En esta misma línea, Manuel Matos Moquete (2006), en su obra La cultura de la lengua, sostiene que el idioma es a la vez patrimonio y creación constante. La lengua, según este destacado autor, no solo pertenece a la historia de un pueblo, sino que también se renueva en el uso cotidiano de los hablantes, quienes la recrean y resignifican. Es de este modo como cada generación se apropia de la lengua heredada y la moldea conforme a sus nuevas necesidades expresivas y culturales. Esta perspectiva refuerza la idea de que la lengua es una construcción dinámica, siempre en diálogo con la historia y con la identidad en movimiento.
La lengua evoluciona en paralelo con los acontecimientos políticos, sociales y culturales. Basta recordar cómo, en América Latina, los procesos de independencia del siglo XIX estuvieron acompañados de un fuerte debate sobre la lengua. Intelectuales como Andrés Bello defendieron la necesidad de valorar el español americano como una expresión legítima y propia, diferenciada de la norma peninsular. Este gesto no fue solo filológico, sino político y cultural, porque significaba reconocer que los pueblos americanos habían forjado un modo particular de hablar y, por ende, de ser.
Otro ejemplo lo encontramos en el caso del catalán, el euskera o el gallego en España. Estas lenguas, que durante largos periodos fueron marginadas en favor del castellano (español de España), han sido reivindicadas como símbolos de identidad regional y cultural. En ellas no solo se expresan palabras distintas, sino maneras diferentes de entender el mundo y de afirmar la pertenencia a una colectividad histórica. El renacer de estas lenguas muestra cómo los pueblos luchan por preservar su patrimonio cultural más íntimo: su forma de nombrar la realidad.

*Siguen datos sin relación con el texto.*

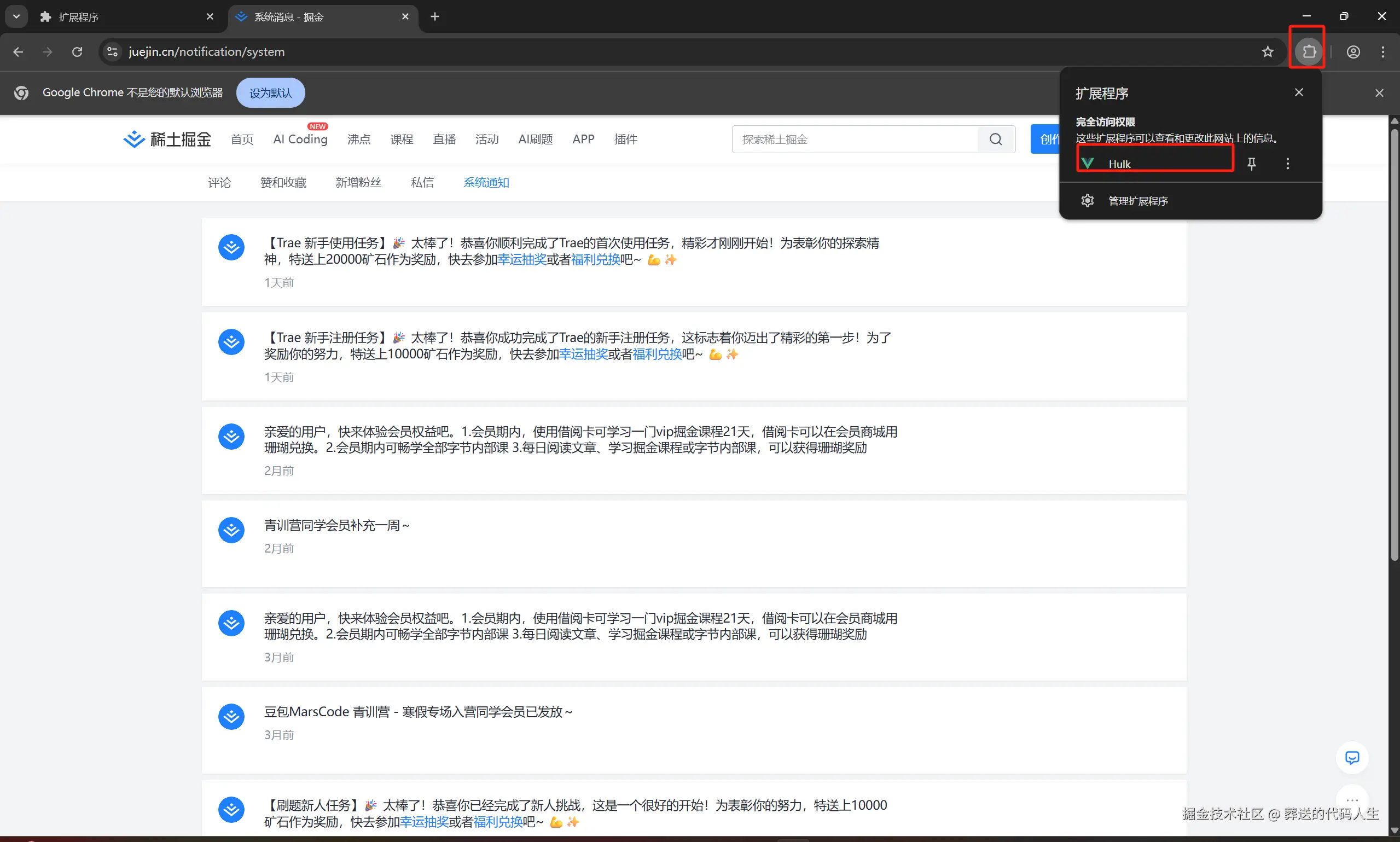
Task: Click the Juejin search magnifier icon
Action: tap(996, 139)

El pensamiento de Ferdinand de Saussure también ilumina esta reflexión. En su Curso de lingüística general (1916), planteó que la lengua es “un producto social de la facultad del lenguaje”. Aunque su enfoque fue estructural, la idea de producto social resulta fundamental, porque resalta que la lengua no es obra de un individuo aislado, sino el resultado de la interacción de una comunidad a lo largo del tiempo.
En el contexto de la globalización y la irrupción de la inteligencia artificial, la lengua sigue mostrando su carácter cultural. Las nuevas generaciones crean neologismos, adaptan extranjerismos y resignifican palabras, lo que evidencia que la lengua es dinámica y siempre está en diálogo con la historia viva de los pueblos. Las expresiones que circulan en redes sociales, por ejemplo, son una muestra de cómo los hablantes reinventan constantemente su idioma para expresar nuevas realidades culturales.
Por consiguiente, la lengua es la voz de la memoria colectiva, la huella de los procesos históricos y el signo más profundo de la identidad de un pueblo. Es a través de ella que se preservan las tradiciones, se transmiten los valores y se construye la pertenencia. Desatender esta dimensión cultural de la lengua sería desconocer que en cada palabra se esconden siglos de historia, luchas, sueños y resistencias. Por eso, defender y valorar la lengua propia equivale a defender la cultura misma de un pueblo. ¡Enhorabuena!